There is a putc() defined like this according to the docs:

def putc(anObject)       self << case anObject               when Fixnum then anObject.chr               when String then anObject               else raise TypeError, "putc: Only Fixnum and String supported"               end       anObject     end

So I tried that, here is my code, and the output follows, but the file I was trying to zip was another zip file.
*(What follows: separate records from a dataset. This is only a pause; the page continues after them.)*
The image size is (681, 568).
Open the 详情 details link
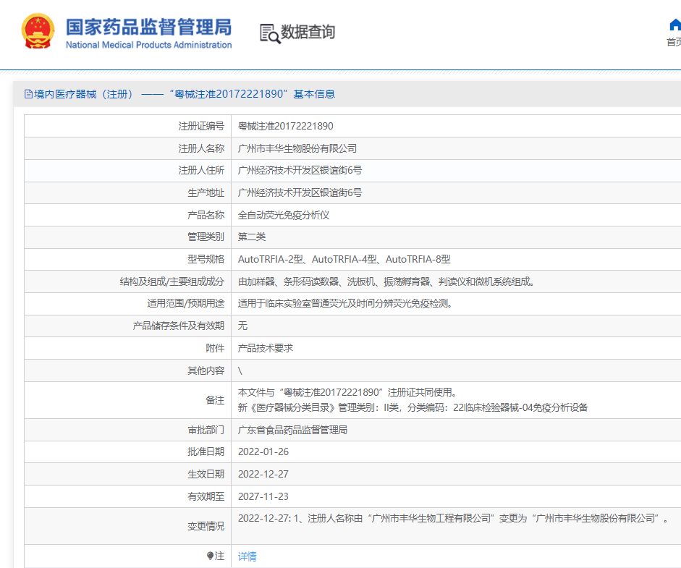[248, 556]
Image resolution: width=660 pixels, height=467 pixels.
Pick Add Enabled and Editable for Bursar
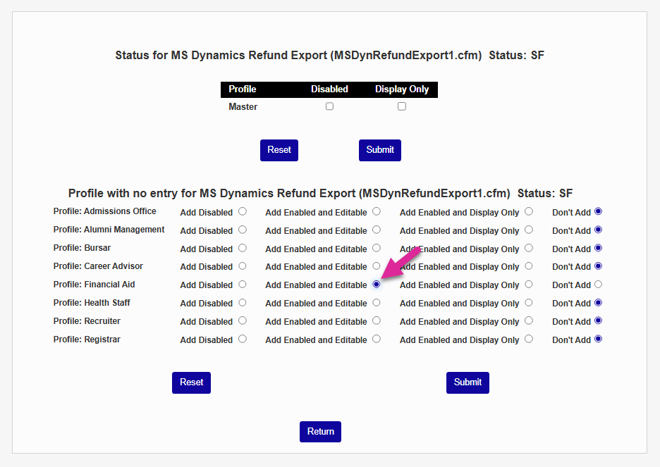click(x=377, y=248)
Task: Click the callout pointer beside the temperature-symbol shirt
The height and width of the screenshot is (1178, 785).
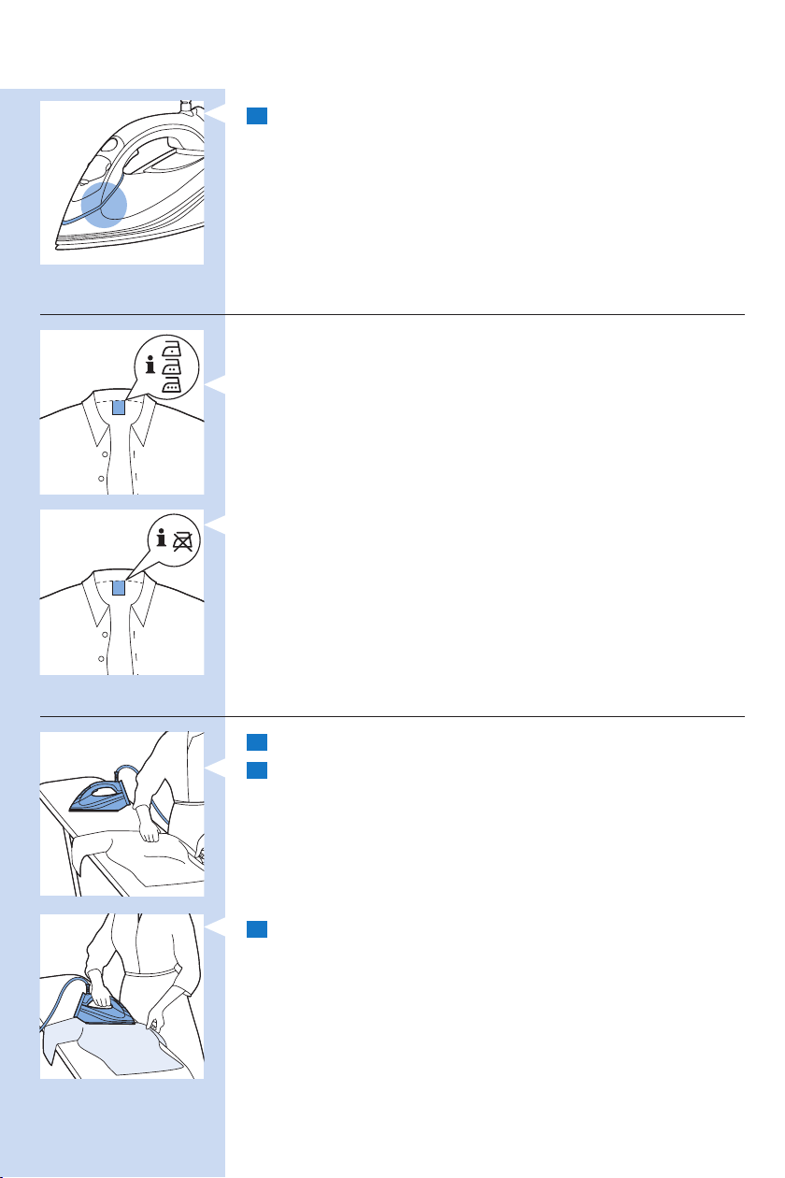Action: coord(215,383)
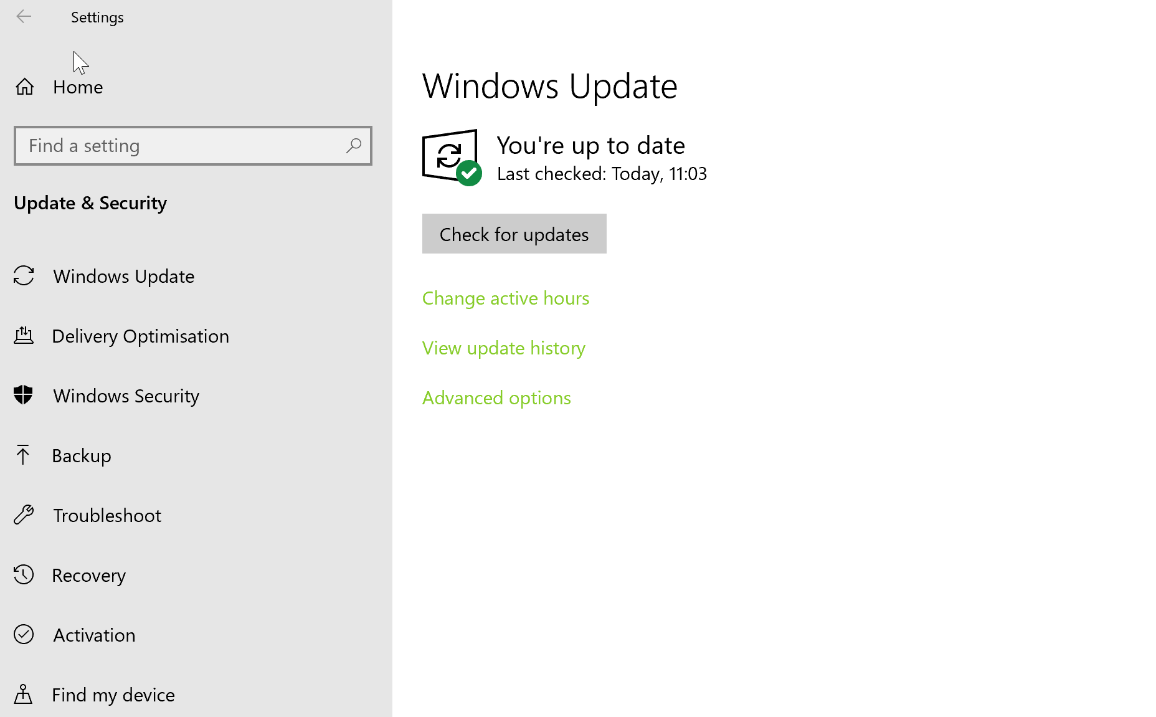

It appeared to be a bit bigger than it should have been and when I tried to open it, I got an error saying it was corrupted.

This isn't quite the same CSV problem, but I am doing a zip file into a zip file here.

  def zput(zos,fpath)     p fpath     zos.put_next_entry(File.basename(fpath))     f = File.new(fpath)     chunk_sz = 10000000     while !f.eof?       data = f.read(chunk_sz)       zos.putc data       puts 'read ' + data.size.to_s + ' bytes'     end   end

"web.war" read 10000000 bytes read 10000000 bytes read 8573823 bytes "data.war" read 10000000 bytes read 8655347 bytes "big.zip" read 10000000 bytes read 10000000 bytes read 10000000 bytes read 10000000 bytes read 10000000 bytes read 10000000 bytes read 10000000 bytes read 10000000 bytes read 10000000 bytes read 10000000 bytes read 10000000 bytes read 10000000 bytes read 10000000 bytes read 10000000 bytes read 10000000 bytes read 10000000 bytes read 10000000 bytes read 3431079 bytes

I changed the putc about to a write in the above post, followed by zos.print "" at the very end. print() adds $\ to the file it appears. My byte size of the zip file inside the zip was short by two bytes and I still get corrupted zip file errors on that.

It's late Friday and I am done for the day, but I just tried something else. It may be that I need to open the file in binary mode and I didn't. Initial tests seem to indicate that may be the case. Thanks for everyone's help.